Melatonin attenuates postmyocardial infarction injury via increasing Tom70 expression.

Mitochondrial dysfunction leads to reactive oxygen species (ROS) overload, exacerbating injury in myocardial infarction (MI). As a receptor for translocases in the outer mitochondrial membrane (Tom) complex, Tom70 has an unknown function in MI, including melatonin-induced protection against MI injury. We delivered specific small interfering RNAs against Tom70 or lentivirus vectors carrying Tom70a sequences into the left ventricles of mice or to cultured neonatal murine ventricular myocytes (NMVMs). At 48 h post-transfection, the left anterior descending coronary arteries of mice were permanently ligated, while the NMVMs underwent continuous hypoxia.

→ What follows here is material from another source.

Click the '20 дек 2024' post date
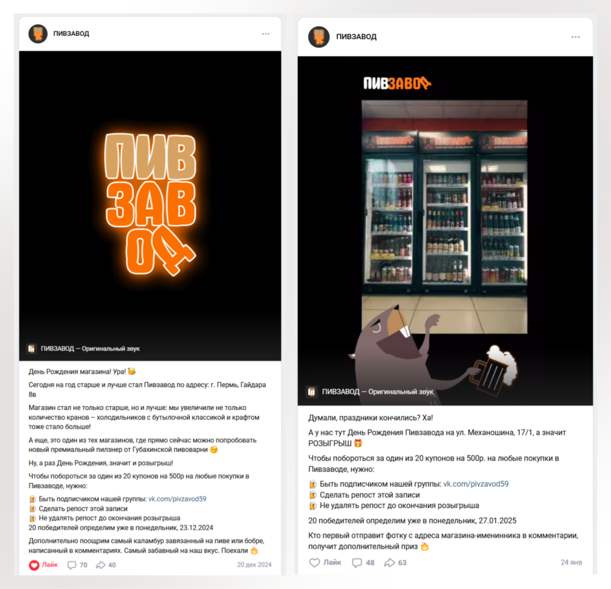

At 24 h after ischemia/hypoxia, oxidative stress was assessed by dihydroethidium and lucigenin-enhanced luminescence, mitochondrial damage by transmission electron microscopy and ATP content, and cell apoptosis by terminal deoxynucleotidyl transferase dUTP nick-end labeling and caspase-3 assay. At 4 weeks after ischemia, cardiac function and fibrosis were evaluated in mice by echocardiography and Masson's trichrome staining, respectively. Ischemic/hypoxic insult reduced Tom70 expression in cardiomyocytes. Tom70 downregulation aggravated post-MI injury, with increased mitochondrial fragmentation and ROS overload. In contrast, Tom70 upregulation alleviated post-MI injury, with improved mitochondrial integrity and decreased ROS production. PGC-1α/Tom70 expression in ischemic myocardium was increased with melatonin alone, but not when combined with luzindole. Melatonin attenuated post-MI injury in control but not in Tom70-deficient mice. N-acetylcysteine (NAC) reversed the adverse effects of Tom70 deficiency in mitochondria and cardiomyocytes, but at a much higher concentration than melatonin. Our findings showed that Tom70 is essential for melatonin-induced protection against post-MI injury, by breaking the cycle of mitochondrial impairment and ROS generation.